+++ PROVIDED INFORMATION +++

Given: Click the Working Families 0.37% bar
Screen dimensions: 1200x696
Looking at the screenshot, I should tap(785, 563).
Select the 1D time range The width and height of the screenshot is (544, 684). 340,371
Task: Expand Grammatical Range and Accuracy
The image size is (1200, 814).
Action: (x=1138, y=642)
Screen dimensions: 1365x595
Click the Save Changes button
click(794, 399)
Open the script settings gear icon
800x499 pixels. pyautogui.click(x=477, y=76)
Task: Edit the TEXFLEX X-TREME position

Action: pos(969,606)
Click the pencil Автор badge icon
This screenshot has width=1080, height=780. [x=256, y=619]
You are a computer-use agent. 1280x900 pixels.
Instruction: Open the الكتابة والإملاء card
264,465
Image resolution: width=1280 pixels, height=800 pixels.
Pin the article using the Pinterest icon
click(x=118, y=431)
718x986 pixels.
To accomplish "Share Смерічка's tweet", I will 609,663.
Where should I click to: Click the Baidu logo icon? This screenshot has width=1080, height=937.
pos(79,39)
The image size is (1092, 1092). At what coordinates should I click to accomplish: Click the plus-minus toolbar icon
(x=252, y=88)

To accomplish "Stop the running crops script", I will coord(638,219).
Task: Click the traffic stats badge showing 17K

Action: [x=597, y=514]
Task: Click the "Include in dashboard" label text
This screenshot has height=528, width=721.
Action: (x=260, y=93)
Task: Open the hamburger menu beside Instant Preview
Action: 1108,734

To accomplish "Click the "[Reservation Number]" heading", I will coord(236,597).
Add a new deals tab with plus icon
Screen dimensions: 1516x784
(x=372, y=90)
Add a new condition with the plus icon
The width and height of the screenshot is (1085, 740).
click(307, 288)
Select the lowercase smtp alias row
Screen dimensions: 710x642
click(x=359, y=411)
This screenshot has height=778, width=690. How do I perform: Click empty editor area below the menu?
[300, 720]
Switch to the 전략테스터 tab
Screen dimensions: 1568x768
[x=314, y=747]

+++

[REQUIRED WORK]
Among the entries above, find every line holding "Select" and copy it.

[RESPONSE TO THIS TASK]
Select the 1D time range The width and height of the screenshot is (544, 684). 340,371
Select the lowercase smtp alias row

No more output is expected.